What needs to be done ->
Among the records below, count the lines where "blue" occurs, and report that total alone.

Source records
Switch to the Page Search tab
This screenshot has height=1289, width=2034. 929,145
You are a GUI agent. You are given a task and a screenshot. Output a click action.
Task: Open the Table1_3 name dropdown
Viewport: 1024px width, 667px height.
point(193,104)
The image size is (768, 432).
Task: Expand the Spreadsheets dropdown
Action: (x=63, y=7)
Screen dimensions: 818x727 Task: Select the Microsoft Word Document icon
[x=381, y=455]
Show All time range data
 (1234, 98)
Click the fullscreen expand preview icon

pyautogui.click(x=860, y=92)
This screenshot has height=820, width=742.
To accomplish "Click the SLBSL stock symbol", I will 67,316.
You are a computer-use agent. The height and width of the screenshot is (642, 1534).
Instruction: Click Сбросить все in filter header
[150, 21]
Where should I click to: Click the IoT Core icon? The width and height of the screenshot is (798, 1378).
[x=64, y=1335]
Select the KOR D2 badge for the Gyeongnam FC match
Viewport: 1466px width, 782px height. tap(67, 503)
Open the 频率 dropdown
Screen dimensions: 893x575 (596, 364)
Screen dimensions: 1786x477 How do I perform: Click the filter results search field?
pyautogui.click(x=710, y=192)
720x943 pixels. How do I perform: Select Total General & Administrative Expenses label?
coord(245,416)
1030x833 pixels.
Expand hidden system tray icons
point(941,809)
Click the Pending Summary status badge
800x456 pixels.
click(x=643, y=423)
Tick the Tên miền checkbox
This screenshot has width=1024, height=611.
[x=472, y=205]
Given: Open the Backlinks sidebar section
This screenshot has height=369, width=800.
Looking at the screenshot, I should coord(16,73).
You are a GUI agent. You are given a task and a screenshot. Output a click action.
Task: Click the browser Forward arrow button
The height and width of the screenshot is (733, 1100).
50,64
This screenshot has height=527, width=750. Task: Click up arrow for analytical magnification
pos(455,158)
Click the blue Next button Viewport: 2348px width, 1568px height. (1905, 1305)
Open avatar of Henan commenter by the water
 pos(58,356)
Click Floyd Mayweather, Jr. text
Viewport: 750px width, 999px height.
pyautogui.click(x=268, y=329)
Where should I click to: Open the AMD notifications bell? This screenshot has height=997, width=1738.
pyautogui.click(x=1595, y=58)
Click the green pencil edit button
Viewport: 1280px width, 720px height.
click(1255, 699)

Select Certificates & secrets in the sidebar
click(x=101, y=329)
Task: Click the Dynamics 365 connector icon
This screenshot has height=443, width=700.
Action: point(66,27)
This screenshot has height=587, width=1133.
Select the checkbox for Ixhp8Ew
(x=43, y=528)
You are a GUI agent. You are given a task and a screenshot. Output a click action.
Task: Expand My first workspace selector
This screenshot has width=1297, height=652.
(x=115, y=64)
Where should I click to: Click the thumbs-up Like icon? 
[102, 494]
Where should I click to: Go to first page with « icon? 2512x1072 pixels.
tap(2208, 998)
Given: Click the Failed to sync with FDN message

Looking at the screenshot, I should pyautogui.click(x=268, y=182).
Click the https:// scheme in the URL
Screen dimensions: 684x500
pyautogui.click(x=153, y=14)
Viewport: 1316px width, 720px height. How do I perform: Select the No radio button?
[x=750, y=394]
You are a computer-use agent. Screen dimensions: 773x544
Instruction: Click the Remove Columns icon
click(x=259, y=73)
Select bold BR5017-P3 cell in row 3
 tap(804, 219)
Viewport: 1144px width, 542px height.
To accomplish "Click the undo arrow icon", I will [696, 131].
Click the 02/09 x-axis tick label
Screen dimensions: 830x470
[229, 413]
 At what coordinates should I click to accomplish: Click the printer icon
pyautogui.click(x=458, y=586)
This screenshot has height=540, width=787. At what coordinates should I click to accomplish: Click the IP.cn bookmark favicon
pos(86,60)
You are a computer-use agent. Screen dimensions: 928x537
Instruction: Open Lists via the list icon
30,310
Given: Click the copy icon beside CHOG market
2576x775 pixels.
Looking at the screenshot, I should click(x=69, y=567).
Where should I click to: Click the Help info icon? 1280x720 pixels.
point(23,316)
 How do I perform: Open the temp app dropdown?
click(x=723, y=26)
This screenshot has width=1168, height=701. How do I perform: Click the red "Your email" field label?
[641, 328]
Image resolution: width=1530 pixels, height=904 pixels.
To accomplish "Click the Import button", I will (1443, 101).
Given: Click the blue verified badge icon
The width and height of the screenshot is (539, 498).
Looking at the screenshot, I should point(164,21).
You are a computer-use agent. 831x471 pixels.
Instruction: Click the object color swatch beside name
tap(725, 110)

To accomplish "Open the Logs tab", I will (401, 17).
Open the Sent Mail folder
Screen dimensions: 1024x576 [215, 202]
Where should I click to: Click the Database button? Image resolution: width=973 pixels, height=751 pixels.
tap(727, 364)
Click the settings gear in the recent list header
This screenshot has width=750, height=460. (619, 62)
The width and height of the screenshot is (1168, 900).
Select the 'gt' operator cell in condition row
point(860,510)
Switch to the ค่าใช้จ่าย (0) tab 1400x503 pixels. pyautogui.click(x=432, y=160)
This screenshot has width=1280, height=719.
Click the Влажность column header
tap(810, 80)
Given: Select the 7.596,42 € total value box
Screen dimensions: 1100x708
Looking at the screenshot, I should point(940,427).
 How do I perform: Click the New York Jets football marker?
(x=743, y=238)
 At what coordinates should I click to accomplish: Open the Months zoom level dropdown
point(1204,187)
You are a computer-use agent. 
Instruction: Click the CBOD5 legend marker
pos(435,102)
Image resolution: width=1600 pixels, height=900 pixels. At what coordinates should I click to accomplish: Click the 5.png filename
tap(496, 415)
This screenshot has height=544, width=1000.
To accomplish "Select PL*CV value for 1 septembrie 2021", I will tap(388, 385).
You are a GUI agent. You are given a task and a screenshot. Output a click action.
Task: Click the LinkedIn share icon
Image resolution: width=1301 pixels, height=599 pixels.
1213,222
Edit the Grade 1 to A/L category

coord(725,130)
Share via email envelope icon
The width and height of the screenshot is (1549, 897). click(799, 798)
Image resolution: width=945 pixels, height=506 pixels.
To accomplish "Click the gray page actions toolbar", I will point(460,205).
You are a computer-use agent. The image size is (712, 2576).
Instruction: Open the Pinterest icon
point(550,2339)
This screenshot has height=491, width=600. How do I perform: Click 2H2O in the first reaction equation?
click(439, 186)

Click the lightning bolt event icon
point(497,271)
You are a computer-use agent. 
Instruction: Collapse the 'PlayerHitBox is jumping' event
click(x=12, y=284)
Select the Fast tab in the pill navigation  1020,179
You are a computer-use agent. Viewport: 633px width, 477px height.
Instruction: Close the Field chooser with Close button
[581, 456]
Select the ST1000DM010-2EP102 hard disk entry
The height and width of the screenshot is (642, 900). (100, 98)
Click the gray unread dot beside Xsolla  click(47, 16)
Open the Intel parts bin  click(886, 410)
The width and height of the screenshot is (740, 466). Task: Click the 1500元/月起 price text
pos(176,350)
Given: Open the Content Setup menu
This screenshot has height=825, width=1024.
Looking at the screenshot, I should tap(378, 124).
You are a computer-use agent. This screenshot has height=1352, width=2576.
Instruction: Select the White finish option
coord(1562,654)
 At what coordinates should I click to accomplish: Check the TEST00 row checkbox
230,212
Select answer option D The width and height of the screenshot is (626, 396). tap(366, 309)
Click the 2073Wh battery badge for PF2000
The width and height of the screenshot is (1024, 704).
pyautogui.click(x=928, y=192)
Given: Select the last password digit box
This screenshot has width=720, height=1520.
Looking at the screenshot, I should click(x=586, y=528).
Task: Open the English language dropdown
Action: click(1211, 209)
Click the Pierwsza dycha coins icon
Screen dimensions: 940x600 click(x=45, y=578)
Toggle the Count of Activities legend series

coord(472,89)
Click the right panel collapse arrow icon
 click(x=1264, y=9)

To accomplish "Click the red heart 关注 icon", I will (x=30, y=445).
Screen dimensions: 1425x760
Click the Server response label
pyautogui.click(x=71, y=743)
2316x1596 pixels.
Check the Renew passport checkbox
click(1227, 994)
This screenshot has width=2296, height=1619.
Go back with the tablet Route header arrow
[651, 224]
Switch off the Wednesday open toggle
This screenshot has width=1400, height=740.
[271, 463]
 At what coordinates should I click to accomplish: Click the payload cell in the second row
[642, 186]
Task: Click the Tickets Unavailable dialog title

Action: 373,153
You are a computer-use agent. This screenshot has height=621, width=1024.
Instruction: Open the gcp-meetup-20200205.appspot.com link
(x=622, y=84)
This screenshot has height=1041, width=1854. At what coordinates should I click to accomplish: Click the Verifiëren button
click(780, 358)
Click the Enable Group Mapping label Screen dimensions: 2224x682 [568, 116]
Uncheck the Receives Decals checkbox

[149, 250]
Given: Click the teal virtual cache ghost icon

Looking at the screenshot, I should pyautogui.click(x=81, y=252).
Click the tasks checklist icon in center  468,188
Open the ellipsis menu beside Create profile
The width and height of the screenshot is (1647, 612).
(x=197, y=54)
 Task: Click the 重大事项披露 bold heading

Task result ->
2